● EXERCISE MATERIAL
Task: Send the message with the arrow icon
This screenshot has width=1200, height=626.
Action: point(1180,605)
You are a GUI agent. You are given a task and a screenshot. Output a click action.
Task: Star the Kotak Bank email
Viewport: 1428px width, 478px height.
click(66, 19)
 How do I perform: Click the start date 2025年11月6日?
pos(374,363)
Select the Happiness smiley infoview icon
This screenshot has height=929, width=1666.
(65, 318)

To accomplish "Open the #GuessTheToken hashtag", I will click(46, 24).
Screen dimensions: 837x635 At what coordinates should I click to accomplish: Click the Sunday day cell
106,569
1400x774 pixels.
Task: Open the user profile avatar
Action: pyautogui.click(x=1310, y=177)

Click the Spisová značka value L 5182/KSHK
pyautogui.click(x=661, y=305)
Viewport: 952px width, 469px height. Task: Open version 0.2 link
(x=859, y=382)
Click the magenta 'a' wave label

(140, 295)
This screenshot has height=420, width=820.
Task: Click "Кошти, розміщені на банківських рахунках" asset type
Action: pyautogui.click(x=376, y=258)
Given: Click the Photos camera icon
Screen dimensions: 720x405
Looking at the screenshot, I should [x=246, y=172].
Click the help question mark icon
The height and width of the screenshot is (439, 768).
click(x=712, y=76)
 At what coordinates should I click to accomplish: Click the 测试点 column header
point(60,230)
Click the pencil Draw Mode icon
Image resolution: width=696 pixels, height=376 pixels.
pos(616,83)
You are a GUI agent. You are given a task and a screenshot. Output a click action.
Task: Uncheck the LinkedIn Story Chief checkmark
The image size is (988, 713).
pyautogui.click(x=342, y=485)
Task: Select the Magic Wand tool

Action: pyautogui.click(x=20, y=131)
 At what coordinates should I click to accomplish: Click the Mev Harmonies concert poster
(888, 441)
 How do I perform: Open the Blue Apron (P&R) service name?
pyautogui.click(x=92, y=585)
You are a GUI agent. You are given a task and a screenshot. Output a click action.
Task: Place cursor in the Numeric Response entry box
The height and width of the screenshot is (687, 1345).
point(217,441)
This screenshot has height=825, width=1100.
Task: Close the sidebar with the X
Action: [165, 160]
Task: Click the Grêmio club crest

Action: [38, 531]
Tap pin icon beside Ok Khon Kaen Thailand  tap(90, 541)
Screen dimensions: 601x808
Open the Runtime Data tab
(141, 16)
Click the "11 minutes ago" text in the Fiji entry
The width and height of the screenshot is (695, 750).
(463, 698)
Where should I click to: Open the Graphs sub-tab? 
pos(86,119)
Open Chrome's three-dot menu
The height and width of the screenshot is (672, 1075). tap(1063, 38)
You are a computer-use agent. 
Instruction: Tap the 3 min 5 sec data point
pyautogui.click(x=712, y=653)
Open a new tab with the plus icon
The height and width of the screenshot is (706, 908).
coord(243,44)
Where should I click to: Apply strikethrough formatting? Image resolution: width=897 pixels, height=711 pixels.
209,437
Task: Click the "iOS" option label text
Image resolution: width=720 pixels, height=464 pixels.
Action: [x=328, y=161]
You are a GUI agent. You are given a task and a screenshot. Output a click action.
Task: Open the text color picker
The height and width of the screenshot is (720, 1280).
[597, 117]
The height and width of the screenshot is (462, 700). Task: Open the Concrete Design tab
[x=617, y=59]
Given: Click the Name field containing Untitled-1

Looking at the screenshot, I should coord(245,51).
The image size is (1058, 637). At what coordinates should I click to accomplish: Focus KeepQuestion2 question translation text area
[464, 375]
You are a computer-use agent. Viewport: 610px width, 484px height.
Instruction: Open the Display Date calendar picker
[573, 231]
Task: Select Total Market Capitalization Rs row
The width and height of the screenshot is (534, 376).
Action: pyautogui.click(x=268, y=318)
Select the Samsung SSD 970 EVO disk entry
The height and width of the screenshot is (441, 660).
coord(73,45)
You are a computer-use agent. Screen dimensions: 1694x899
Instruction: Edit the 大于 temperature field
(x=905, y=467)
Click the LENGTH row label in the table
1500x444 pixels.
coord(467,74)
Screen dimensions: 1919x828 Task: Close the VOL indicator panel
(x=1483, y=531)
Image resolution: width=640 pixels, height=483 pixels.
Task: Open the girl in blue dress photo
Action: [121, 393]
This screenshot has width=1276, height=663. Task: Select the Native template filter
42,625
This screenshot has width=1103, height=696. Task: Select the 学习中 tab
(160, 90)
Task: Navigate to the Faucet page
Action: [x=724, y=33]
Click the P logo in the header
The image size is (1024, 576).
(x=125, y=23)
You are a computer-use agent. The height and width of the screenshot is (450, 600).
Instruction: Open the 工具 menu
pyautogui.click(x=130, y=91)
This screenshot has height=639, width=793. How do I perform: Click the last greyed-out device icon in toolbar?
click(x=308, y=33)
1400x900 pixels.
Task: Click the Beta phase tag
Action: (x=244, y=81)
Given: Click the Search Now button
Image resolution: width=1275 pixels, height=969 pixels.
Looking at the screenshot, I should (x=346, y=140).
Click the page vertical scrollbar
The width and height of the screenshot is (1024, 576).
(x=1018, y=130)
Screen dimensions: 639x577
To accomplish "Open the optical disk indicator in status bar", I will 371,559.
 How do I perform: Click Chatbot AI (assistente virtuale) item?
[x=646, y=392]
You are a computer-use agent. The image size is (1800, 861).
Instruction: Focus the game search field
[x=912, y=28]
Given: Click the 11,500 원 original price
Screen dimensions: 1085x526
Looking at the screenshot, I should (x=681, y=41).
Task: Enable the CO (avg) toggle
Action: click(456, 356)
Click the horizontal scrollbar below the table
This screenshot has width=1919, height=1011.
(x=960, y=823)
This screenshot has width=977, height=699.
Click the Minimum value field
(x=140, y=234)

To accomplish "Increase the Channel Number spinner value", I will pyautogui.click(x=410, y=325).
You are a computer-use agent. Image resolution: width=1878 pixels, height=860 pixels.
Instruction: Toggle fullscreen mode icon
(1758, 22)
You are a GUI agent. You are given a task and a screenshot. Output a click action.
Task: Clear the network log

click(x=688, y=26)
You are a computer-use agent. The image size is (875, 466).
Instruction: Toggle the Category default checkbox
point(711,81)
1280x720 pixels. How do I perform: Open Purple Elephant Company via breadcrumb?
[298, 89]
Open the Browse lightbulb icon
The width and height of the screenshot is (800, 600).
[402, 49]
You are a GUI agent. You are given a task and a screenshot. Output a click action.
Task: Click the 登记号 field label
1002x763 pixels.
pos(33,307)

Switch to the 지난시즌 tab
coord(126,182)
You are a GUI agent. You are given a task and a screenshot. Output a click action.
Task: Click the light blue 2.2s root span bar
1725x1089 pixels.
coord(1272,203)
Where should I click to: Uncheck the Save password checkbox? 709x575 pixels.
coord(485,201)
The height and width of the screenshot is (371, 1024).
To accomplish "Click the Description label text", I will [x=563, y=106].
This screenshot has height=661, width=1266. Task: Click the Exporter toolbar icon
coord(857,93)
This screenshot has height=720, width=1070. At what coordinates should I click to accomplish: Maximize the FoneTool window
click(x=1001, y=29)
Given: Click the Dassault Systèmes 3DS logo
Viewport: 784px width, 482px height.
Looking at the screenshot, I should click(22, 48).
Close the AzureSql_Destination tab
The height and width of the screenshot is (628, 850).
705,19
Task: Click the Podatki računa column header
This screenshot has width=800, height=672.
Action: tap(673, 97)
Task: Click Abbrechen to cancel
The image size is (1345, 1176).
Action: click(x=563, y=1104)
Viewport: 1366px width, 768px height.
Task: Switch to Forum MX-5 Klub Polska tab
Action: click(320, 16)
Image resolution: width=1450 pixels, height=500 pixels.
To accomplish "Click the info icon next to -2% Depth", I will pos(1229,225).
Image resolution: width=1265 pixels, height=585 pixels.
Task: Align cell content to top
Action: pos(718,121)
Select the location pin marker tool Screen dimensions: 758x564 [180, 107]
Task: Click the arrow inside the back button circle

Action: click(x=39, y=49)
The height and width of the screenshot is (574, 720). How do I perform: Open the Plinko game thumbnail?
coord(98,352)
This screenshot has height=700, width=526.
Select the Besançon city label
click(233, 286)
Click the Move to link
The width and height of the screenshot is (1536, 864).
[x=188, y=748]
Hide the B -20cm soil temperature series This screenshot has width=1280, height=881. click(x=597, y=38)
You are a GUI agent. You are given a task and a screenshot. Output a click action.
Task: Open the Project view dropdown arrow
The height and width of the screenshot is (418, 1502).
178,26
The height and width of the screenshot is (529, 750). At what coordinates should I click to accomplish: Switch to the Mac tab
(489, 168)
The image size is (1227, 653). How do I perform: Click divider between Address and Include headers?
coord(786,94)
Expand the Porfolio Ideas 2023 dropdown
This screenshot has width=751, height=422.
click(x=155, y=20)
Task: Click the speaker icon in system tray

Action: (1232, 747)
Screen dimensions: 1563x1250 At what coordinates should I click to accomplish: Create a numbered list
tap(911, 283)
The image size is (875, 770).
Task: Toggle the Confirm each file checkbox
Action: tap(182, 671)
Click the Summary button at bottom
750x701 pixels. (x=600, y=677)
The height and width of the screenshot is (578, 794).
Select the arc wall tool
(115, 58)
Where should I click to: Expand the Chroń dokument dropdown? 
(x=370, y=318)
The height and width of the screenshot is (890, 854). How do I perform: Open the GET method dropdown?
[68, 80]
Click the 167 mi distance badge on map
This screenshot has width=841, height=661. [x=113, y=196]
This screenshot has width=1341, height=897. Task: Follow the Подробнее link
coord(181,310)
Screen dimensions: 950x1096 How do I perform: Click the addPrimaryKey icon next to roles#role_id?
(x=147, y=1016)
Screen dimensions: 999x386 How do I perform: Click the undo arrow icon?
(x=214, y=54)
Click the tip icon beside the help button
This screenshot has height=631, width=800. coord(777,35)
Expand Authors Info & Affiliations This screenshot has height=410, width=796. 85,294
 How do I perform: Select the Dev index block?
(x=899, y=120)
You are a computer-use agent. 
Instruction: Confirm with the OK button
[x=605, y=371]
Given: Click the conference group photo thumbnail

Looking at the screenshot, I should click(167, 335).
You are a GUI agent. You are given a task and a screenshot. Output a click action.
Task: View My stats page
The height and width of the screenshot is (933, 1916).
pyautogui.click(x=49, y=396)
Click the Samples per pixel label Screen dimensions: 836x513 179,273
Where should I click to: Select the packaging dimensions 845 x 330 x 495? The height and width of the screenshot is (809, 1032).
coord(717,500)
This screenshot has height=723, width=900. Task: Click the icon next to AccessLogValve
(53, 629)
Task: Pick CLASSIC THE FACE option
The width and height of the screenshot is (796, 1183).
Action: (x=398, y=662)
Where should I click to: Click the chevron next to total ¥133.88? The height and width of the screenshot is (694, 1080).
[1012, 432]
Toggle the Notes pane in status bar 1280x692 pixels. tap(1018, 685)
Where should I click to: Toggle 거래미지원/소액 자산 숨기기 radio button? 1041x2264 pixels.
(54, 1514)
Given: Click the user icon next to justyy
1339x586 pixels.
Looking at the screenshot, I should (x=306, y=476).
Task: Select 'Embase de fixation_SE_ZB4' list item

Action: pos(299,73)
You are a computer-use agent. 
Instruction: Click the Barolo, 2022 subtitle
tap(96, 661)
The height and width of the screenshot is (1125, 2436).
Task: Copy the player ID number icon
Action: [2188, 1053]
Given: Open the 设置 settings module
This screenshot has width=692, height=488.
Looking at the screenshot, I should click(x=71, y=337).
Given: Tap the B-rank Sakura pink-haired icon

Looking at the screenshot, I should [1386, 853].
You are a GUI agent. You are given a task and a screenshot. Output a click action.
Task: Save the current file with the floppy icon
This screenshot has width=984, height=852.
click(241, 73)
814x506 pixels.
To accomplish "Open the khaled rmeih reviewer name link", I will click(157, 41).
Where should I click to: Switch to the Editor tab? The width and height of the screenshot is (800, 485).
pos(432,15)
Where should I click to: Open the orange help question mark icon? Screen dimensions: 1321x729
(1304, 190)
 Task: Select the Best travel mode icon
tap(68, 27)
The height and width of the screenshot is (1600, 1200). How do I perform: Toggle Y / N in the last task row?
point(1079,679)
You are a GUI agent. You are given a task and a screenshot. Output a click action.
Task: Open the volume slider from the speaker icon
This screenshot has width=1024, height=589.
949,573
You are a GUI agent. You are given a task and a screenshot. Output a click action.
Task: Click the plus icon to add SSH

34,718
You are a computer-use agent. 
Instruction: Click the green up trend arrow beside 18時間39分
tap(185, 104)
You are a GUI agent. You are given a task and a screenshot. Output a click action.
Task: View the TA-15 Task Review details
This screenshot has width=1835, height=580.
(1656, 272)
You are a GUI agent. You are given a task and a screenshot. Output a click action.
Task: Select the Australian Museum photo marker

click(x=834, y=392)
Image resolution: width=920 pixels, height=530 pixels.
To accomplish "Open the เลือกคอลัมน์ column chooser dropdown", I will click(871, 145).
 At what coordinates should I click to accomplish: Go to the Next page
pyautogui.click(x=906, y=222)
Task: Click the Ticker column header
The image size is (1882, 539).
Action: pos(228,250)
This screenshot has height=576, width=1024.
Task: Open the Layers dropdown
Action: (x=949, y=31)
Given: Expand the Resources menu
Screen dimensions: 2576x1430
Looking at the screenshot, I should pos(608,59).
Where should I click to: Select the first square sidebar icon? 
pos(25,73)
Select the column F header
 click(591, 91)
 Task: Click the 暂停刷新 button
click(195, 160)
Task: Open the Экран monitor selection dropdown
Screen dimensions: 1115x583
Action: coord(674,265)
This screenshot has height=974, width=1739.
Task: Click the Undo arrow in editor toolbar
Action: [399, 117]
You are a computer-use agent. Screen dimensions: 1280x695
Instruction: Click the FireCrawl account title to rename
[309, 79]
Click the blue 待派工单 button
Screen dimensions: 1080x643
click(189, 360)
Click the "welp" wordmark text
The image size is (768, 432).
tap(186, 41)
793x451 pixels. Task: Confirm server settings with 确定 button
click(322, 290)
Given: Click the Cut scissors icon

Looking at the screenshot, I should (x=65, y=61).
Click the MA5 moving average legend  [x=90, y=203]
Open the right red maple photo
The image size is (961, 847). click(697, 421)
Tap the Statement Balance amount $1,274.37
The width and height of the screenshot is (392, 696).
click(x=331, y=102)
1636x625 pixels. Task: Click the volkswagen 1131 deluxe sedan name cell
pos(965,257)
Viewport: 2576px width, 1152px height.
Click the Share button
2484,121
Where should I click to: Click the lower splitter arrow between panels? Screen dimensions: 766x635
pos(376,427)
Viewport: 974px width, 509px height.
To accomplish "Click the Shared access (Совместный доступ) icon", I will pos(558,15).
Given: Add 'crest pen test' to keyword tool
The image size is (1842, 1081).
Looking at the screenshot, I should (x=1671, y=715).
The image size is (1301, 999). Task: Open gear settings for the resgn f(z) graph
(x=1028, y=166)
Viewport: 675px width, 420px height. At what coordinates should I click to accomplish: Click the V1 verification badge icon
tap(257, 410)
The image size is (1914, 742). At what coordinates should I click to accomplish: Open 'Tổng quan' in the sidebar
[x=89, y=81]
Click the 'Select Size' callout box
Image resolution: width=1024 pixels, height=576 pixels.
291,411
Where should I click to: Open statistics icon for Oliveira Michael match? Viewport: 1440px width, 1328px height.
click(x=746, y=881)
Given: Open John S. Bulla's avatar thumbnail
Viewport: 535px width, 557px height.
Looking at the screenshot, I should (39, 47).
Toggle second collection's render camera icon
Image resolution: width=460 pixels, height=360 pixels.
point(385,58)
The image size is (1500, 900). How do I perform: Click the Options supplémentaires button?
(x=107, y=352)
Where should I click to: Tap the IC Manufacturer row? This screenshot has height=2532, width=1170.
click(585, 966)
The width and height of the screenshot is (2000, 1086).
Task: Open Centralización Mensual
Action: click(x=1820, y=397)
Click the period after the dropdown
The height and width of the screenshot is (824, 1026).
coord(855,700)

● EXERCISE
Your task is to transcribe, with no changes, only the lines of the listing above that lie between the line holding "1725x1089 pixels." and the line holding "Task: Click Abbrechen to cancel", inclusive.

● EXPECTED OUTPUT
1725x1089 pixels.
coord(1272,203)
Where should I click to: Uncheck the Save password checkbox? 709x575 pixels.
coord(485,201)
The height and width of the screenshot is (371, 1024).
To accomplish "Click the Description label text", I will [x=563, y=106].
This screenshot has height=661, width=1266. Task: Click the Exporter toolbar icon
coord(857,93)
This screenshot has height=720, width=1070. At what coordinates should I click to accomplish: Maximize the FoneTool window
click(x=1001, y=29)
Given: Click the Dassault Systèmes 3DS logo
Viewport: 784px width, 482px height.
Looking at the screenshot, I should click(22, 48).
Close the AzureSql_Destination tab
The height and width of the screenshot is (628, 850).
705,19
Task: Click the Podatki računa column header
This screenshot has width=800, height=672.
Action: tap(673, 97)
Task: Click Abbrechen to cancel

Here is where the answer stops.